The persuasiveness of anecdotal evidence compared to statistical evidence has been debated; some studies argue that people tend to overvalue anecdotal evidence, while others argue the opposite.

== Scientific context ==

In science, definitions of anecdotal evidence include:
- "casual observations/indications rather than rigorous or scientific analysis"
- "information passed along by word-of-mouth but not documented scientifically"
- "evidence that comes from an individual experience. This may be the experience of a person with an illness or the experience of a practitioner based on one or more patients outside a formal research study"
- "the report of an experience by one or more persons that is not objectively documented or an experience or outcome that occurred outside of a controlled environment"
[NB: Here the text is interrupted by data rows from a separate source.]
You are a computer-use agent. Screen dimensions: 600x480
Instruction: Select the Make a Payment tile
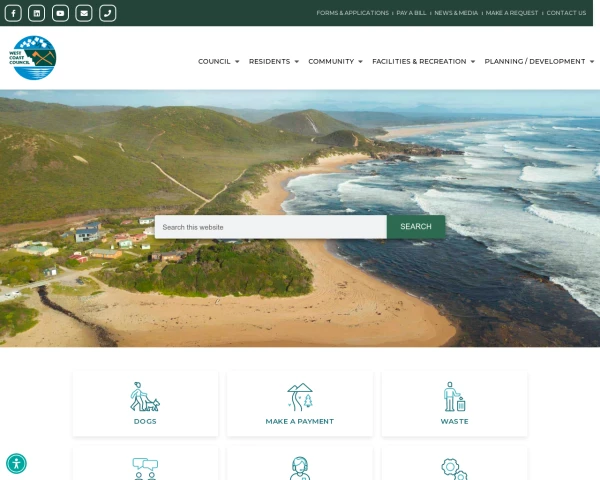pyautogui.click(x=300, y=404)
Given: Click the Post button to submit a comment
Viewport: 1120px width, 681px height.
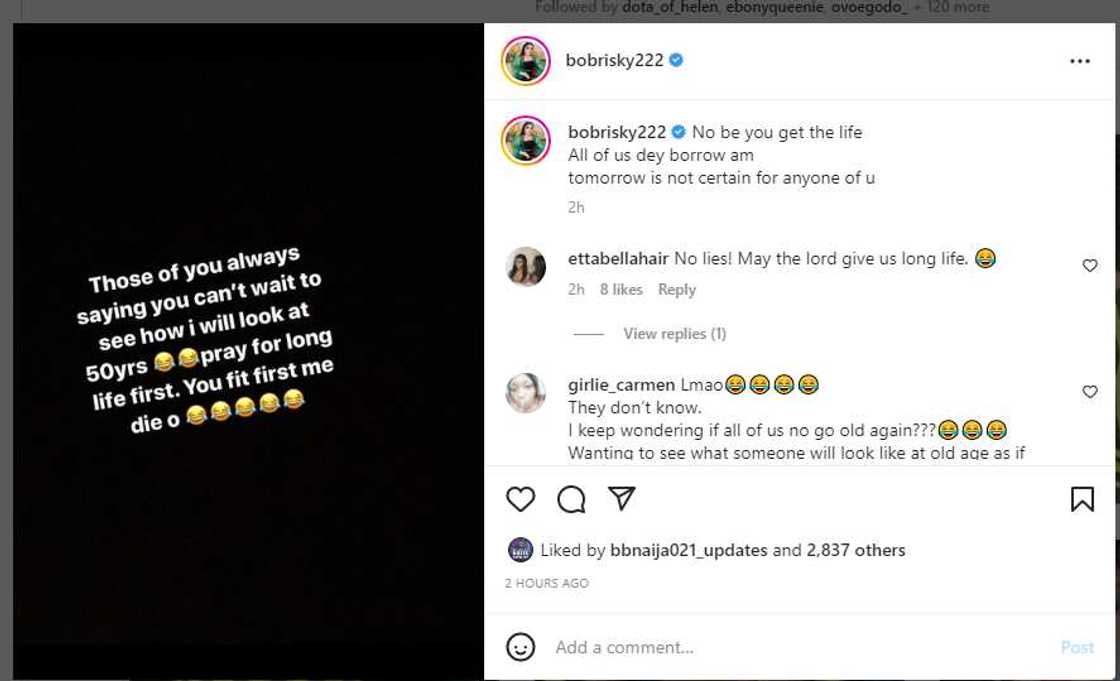Looking at the screenshot, I should tap(1078, 647).
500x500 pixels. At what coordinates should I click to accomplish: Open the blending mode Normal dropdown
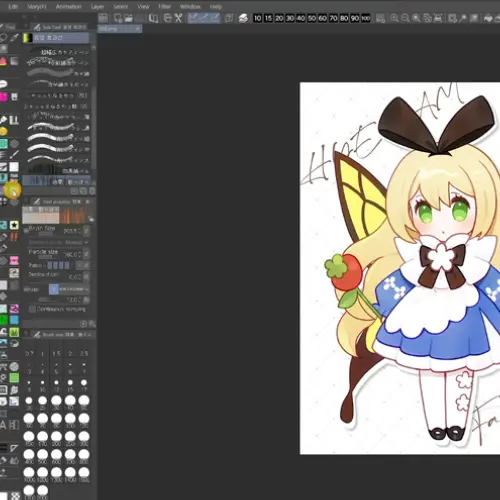[x=59, y=242]
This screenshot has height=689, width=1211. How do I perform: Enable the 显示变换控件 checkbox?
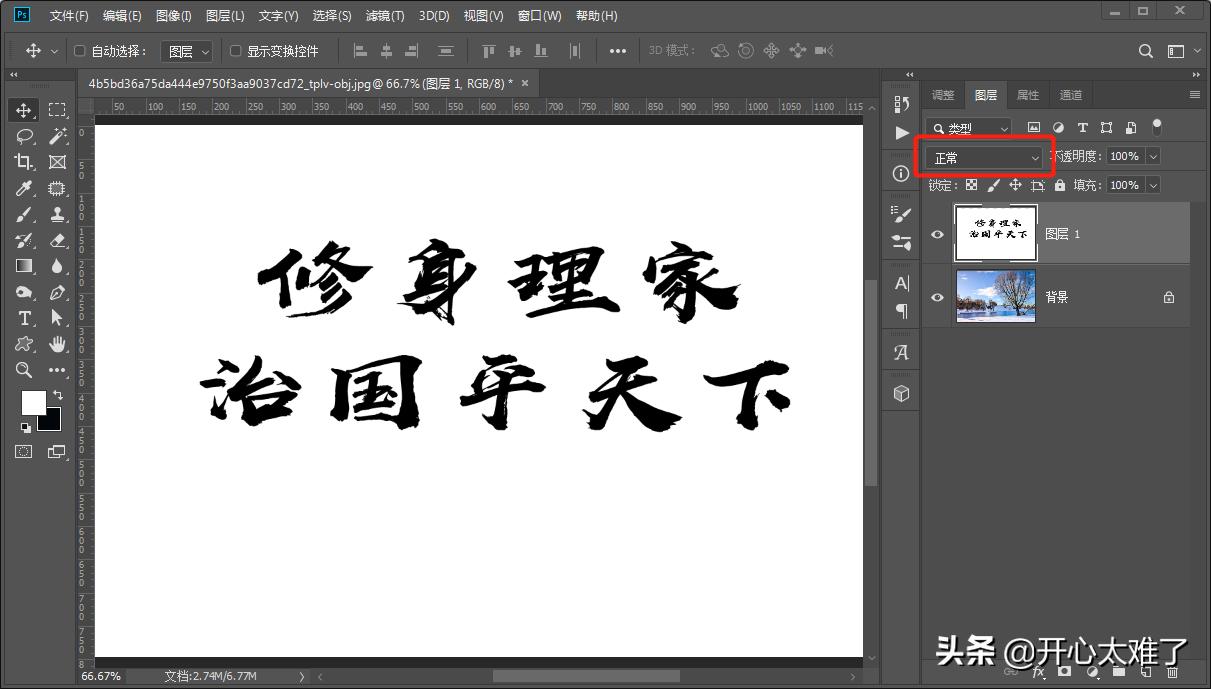pyautogui.click(x=236, y=50)
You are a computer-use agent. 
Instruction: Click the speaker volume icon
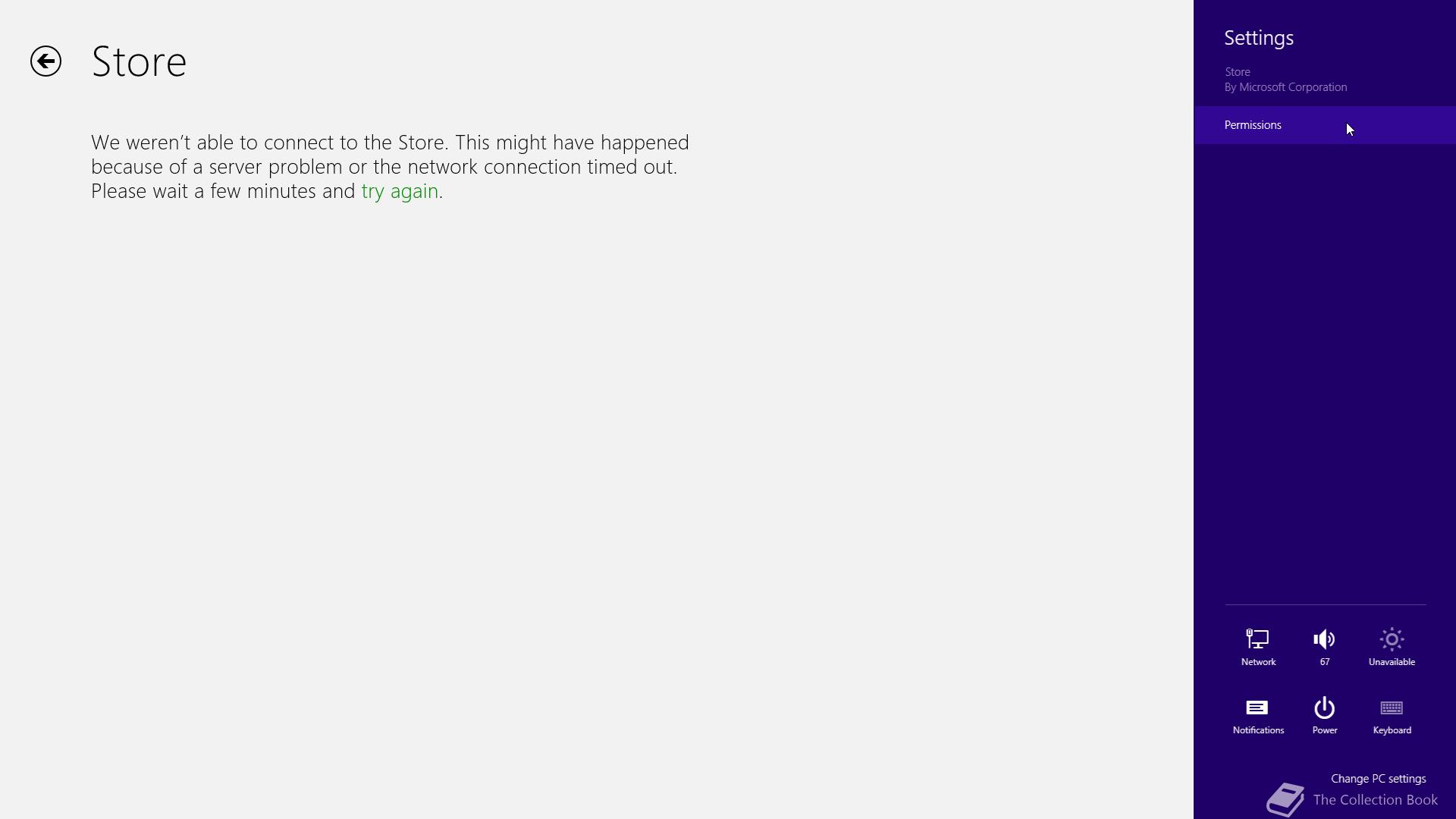pos(1324,639)
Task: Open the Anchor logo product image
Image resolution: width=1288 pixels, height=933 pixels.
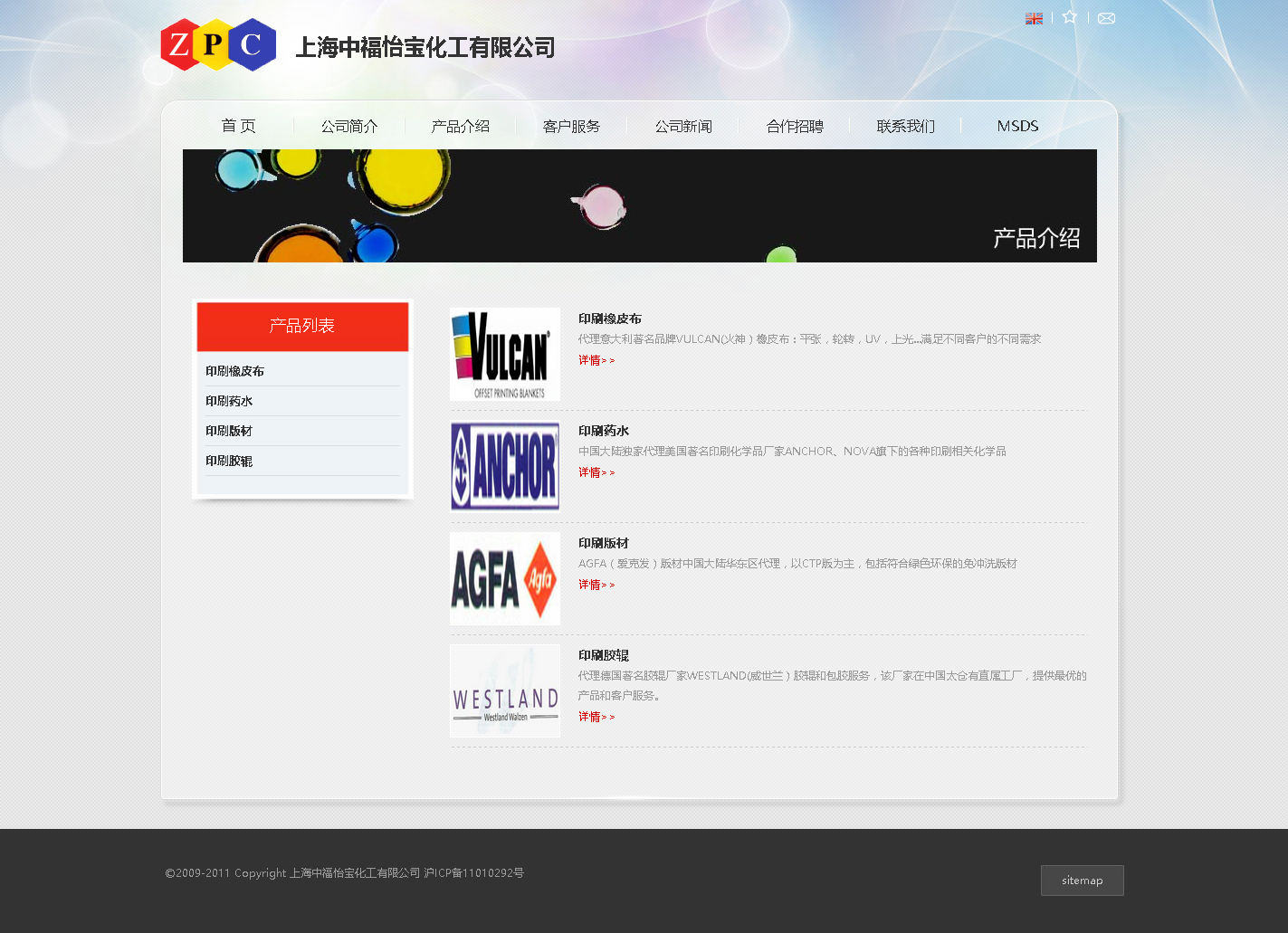Action: pos(505,466)
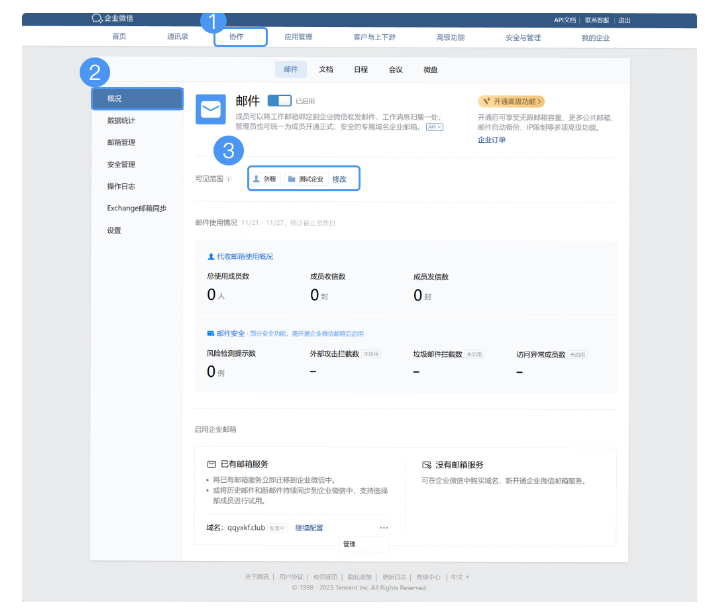The width and height of the screenshot is (723, 612).
Task: Click the folder icon for 测试企业
Action: (x=291, y=179)
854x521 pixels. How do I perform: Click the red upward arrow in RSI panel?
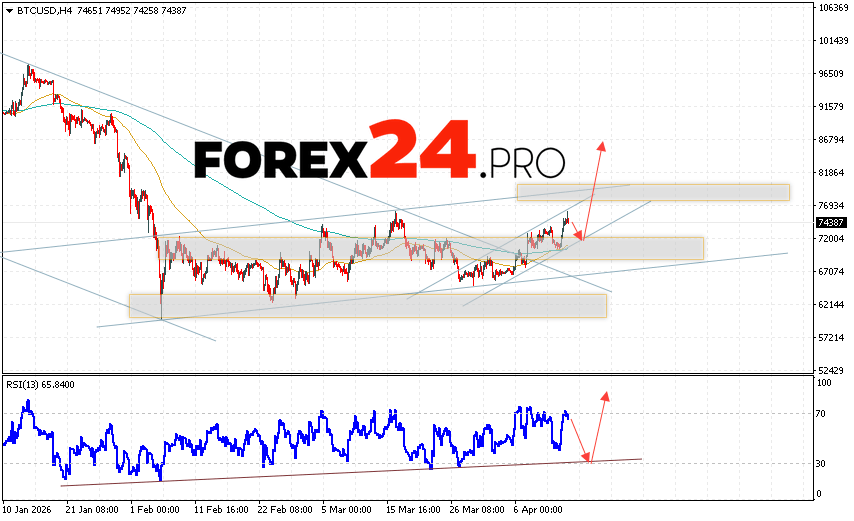click(x=598, y=425)
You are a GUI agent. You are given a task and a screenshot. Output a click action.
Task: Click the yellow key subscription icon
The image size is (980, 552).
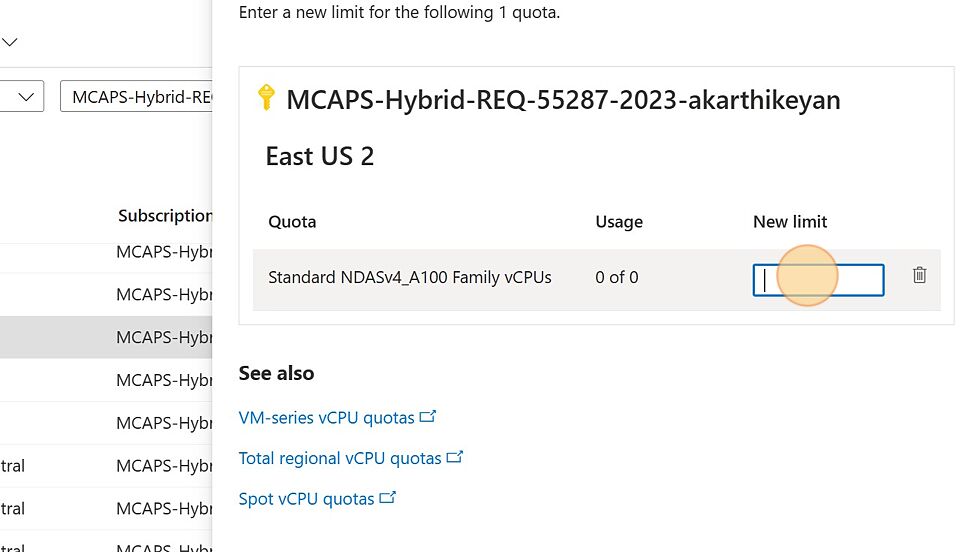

Anecdotal evidence may be considered within the scope of scientific methods. Some anecdotal evidence can be both empirical and verifiable, e.g., case studies in medicine. Other anecdotal evidence does not qualify as scientific evidence because its nature prevents it from being investigated by the scientific method, such as folklore or intentionally fictional anecdotes. Anecdotal evidence is considered the least certain type of scientific literature. Researchers may use anecdotal evidence for suggesting new hypotheses but never as validating evidence.

Anecdotal evidence varies in formality. For instance, in medicine, published anecdotal evidence by a doctor, such as a case report, undergoes formal peer review. Although such evidence is seen as inconclusive, researchers sometimes regard it as an invitation to more rigorous scientific study. For instance, one study found that 35 of 47 anecdotal reports of drug side effects were later sustained as "clearly correct".

Where only one or a few anecdotes are presented, they risk being unreliable due to cherry-picking or otherwise non-representative sampling. Similarly, psychologists have found that due to cognitive bias, people are more likely to remember notable or unusual examples. Thus, anecdotal evidence is not necessarily representative of a typical experience even when accurate. Determination of whether an anecdote is typical requires statistical evidence. Misuse of anecdotal evidence in the form of argument from anecdote is an informal fallacy and is sometimes referred to as the "person who" or anecdotal fallacy, with statements like "I know a person who..." or "I know of a case where...". This places undue weight on possibly atypical experiences of close peers. If an anecdote illustrates a desired conclusion rather than a logical conclusion, it is considered a faulty generalization.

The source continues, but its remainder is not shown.